The mission lifted off from Kennedy Space Center on April 1, 2026 at 6:35 p.m. EDT, carrying Commander Reid Wiseman, Pilot Victor Glover, Mission Specialist Christina Koch, and Canada’s Jeremy Hansen — four brave professionals representing the best of North American ingenuity. This is not a joyride; it is a deliberately calibrated test flight meant to prove the systems and teamwork necessary to return humans to the lunar surface and establish a lasting presence.
From the outset Artemis II executed critical maneuvers — including the trans‑lunar injection burn that threw Orion out of Earth orbit and put the crew on a trajectory to the Moon — and the spacecraft has been performing within expected parameters. Those technical successes matter because they validate decades of design and thousands of hours of hands‑on work by American technicians, scientists, and private partners who refused to let red tape choke this program.
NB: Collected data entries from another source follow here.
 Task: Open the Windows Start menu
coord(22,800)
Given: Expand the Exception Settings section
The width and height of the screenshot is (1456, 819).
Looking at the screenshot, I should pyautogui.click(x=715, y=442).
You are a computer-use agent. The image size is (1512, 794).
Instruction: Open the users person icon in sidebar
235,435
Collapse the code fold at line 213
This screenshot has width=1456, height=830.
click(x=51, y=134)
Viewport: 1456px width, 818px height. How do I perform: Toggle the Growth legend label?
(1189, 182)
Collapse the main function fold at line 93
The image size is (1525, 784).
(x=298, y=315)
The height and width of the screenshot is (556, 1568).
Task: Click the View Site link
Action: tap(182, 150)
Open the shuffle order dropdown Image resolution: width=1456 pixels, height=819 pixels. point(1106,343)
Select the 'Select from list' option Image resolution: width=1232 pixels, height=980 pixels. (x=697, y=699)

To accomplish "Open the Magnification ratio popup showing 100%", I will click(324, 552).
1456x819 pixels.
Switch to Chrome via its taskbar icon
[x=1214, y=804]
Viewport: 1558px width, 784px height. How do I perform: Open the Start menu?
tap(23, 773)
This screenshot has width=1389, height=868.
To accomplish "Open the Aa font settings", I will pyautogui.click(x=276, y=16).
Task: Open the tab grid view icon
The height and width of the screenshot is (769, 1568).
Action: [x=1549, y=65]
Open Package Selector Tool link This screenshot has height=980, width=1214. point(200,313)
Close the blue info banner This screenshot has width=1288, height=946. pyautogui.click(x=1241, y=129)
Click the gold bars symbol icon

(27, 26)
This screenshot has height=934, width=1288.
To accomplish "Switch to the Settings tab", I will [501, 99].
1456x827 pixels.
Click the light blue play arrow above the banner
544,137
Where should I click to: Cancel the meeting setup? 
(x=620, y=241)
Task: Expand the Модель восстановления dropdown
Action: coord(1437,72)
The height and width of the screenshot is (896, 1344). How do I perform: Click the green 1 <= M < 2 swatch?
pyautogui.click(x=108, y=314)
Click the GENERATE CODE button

When NASA Press Secretary Bethany Stevens told viewers on a recent “America Right Now” segment that “when we land on the moon, we plan to stay,” she was restating what generations of patriotic policymakers have demanded: a sustainable return, not a single glorified leap. That commitment to a permanent, functional lunar presence is what separates genuine exploration from political pageantry; this nation must build, not just photograph.
Make no mistake: this courage costs money, and the Space Launch System and Orion program have been expensive, with critics rightly asking for accountability. Yet the alternative — outsourcing our leadership in space to foreign rivals or perpetual delays driven by bureaucracy — is far more costly in jobs, security, and American prestige. If we demand better stewardship of dollars, we must do it without kneecapping the mission that will anchor American industry in the decades ahead.
The quietest part of this achievement is its future payoff: technology spun off from lunar exploration will boost manufacturing, communications, and national defense, while inspiring the next generation of factory workers, pilots, and engineers. Conservatives should cheer investments that create real jobs and strengthen national security rather than handouts that produce no tangible return; Artemis is precisely the kind of program that delivers both innovation and opportunity for American workers.
Now is the moment for patriots to stand with the people who made this flight possible — the crews, the engineers, and the assembled private‑sector partners — and to demand steady, competent support that will turn an American flyby into an American foothold. We reclaim the Moon not for flags on a hill, but for a durable American advantage that advances liberty, commerce, and the clear national interest.